Mussolini quedó en manos alemanas como un títere de una republiqueta de fantasía creada para él en el Lago Garda. Fue la fugaz República Social Italiana, conocida también como República de Saló, en referencia a la ciudad donde se asentaron los ministerios de aquel país de fantasía armado para la venganza fascista. En noviembre, la Corte de Justicia de Saló enjuició a las veintiocho personas que habían votado contra Mussolini en el Gran Consejo Fascista. Los condenó a todos a muerte por traición. Sólo fueron arrestados cinco, entre ellos Galeazzo Ciano, yerno del Duce y ex ministro de asuntos exteriores del reino. Los cinco fueron fusilados el 11 de enero de 1944.

Un año y medio después, en plena retirada alemana de Italia, y ya con la guerra a punto de terminar con el desastre alemán, Mussolini intentó escapar a Suiza. Fue capturado por milicianos comunistas y fusilado junto a su amante el 28 de abril de 1945. Dos días después, Hitler mordió una cápsula de cianuro y se pegó un balazo en la cabeza en su bunker de la Cancillería del Reich.

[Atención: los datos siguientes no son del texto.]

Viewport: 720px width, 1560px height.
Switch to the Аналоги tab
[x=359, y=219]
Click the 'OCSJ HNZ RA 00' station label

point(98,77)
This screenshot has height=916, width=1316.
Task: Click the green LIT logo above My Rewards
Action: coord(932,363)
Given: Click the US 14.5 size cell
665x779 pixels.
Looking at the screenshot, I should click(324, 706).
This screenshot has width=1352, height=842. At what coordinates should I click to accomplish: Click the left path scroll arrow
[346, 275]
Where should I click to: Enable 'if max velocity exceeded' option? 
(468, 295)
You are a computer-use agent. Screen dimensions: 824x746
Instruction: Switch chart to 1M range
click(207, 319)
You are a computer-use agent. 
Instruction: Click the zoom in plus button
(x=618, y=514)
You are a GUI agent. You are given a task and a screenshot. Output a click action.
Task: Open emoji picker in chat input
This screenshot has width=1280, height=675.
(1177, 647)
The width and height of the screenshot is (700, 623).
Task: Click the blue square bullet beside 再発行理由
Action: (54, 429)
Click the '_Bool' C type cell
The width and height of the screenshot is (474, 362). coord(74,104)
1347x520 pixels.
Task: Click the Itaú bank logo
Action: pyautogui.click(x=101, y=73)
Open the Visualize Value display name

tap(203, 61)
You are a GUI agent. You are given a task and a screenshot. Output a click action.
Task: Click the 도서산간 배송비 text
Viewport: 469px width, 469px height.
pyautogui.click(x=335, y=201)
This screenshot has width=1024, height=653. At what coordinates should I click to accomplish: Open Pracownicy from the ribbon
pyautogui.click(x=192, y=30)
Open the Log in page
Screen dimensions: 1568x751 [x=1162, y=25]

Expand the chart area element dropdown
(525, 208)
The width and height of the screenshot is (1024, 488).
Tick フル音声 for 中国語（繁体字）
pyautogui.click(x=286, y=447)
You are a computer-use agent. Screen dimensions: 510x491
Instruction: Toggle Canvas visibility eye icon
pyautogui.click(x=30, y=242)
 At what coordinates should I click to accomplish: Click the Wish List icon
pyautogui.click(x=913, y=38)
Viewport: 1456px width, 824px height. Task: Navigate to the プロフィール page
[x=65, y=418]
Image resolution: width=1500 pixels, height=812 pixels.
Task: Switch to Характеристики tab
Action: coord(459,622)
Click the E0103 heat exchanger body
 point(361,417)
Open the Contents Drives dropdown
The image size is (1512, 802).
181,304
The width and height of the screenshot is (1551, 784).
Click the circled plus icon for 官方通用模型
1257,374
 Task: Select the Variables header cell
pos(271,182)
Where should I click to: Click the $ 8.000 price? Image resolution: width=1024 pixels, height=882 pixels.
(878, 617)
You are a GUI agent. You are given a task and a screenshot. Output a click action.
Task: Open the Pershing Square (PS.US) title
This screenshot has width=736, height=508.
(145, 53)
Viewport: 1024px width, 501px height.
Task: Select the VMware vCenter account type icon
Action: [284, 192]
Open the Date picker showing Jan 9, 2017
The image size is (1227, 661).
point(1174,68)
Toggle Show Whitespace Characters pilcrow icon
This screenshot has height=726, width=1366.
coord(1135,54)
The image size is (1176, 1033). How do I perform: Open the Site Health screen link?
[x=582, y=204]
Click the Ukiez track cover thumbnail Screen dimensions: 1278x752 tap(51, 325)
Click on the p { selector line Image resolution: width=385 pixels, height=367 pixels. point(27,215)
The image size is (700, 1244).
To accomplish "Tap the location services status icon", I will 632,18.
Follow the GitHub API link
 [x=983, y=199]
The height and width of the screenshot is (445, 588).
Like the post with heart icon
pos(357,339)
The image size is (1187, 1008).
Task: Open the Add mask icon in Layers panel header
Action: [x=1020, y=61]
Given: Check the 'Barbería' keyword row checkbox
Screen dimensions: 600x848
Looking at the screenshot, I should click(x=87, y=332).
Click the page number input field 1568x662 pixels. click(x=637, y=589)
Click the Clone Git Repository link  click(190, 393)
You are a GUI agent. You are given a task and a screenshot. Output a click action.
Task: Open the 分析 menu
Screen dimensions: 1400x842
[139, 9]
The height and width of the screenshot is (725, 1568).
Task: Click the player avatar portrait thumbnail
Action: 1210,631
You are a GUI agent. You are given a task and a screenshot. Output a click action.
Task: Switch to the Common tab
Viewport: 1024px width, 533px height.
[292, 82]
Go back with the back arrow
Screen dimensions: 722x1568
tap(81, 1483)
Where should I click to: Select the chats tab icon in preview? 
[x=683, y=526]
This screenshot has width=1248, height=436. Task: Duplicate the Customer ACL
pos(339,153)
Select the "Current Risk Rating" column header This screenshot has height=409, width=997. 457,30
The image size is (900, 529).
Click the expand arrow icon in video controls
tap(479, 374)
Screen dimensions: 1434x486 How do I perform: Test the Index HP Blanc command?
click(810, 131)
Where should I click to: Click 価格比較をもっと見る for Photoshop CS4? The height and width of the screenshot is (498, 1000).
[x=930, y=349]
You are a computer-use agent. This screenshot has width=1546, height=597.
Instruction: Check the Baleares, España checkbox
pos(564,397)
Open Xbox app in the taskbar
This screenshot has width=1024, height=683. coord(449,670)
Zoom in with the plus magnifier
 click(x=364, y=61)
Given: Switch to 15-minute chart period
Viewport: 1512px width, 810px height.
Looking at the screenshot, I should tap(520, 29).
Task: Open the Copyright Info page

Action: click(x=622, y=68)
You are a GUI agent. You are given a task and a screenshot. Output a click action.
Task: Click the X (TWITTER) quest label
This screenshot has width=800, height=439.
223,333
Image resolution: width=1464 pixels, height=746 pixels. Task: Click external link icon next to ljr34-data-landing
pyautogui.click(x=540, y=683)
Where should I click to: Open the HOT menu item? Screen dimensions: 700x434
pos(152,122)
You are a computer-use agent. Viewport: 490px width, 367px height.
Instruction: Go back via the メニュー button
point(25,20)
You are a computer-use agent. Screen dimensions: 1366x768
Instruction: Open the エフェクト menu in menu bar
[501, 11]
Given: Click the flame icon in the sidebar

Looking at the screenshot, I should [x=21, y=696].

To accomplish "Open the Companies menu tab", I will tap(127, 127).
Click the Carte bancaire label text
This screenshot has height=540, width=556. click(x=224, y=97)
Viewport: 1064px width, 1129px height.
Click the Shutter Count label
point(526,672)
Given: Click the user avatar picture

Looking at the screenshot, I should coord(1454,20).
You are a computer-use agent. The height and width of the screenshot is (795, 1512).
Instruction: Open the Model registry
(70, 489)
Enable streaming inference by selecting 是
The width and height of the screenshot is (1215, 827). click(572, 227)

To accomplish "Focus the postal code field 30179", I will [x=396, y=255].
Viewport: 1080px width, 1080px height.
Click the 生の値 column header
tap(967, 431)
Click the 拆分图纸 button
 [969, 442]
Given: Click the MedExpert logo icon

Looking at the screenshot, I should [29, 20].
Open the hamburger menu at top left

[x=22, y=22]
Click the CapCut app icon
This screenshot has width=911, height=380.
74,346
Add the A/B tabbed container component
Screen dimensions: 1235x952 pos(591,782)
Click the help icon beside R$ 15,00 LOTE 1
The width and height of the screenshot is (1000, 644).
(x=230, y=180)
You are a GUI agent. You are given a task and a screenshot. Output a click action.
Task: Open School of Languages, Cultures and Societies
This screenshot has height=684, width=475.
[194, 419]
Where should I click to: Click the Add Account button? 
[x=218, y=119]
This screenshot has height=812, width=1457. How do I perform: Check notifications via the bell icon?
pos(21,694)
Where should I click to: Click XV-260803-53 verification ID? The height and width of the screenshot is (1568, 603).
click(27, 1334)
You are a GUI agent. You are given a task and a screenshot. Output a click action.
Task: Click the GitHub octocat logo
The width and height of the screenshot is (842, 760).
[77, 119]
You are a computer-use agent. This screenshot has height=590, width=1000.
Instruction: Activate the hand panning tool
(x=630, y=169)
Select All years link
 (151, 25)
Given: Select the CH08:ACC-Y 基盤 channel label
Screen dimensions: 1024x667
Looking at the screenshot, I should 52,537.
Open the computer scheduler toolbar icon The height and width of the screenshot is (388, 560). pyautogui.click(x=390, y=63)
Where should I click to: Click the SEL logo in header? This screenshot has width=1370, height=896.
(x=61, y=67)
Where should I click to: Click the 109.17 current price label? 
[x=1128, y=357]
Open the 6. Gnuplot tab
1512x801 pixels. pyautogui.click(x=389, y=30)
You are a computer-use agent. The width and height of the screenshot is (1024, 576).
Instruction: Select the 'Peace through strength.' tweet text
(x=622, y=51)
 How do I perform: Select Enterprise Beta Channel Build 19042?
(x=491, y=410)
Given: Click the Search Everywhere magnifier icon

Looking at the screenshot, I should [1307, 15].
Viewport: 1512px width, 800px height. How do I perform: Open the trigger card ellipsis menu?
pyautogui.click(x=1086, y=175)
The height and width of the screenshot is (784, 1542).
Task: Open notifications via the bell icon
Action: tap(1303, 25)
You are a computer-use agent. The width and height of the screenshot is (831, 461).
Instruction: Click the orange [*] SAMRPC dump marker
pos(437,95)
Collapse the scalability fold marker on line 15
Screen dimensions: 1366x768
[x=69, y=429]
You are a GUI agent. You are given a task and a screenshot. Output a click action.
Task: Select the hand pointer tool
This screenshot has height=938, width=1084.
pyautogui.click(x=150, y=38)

El cadáver del líder fascista
El cadáver del líder fascista italiano Benito Mussolini cuelga de sus pies en una gasolinera en Milán, después de su ejecución por partisanos en Mezzegra, el 29 de abril de 1945. De izquierda a derecha, los cuerpos de Nicola Bombacci, Gelormini, Mussolini, su amante Clara Petacci, Alessandro Pavolini y Achille Starace. Otras fuentes afirman que el hombre a la izquierda de Mussolini es Starace (Keystone/Hulton Archive/Getty Images)

Dino Grandi, el hombre que facilitó la caída de Mussolini, no la pasó nada bien. Era un fascista convencido pero también era intrigante y peligroso. El nuevo gobierno de Badoglio no se mostró amistoso con él. Grandi supo entonces que, si lo arrestaban los suyos, o los nazis, su vida valdría nada. Y si lo arrestaban los aliados, su vida valdría menos. Se vio en peligro y huyó a Portugal en agosto de 1943, un mes después de la caída de Mussolini. Luego pasó a Brasil, donde esperó a que terminara la guerra. En 1947 el nuevo gobierno italiano intentó juzgarlo como “criminal de guerra”, pero fue exonerado de cualquier responsabilidad legal. En Brasil fue abogado internacional de empresas de importación, hasta que, a finales de los años 50 regresó a Italia para siempre y abrió una pequeña empresa en Módena. Murió en Bolonia en 1988.

Grandi jamás volvió a la política. Debe haber juzgado que había hecho lo suficiente.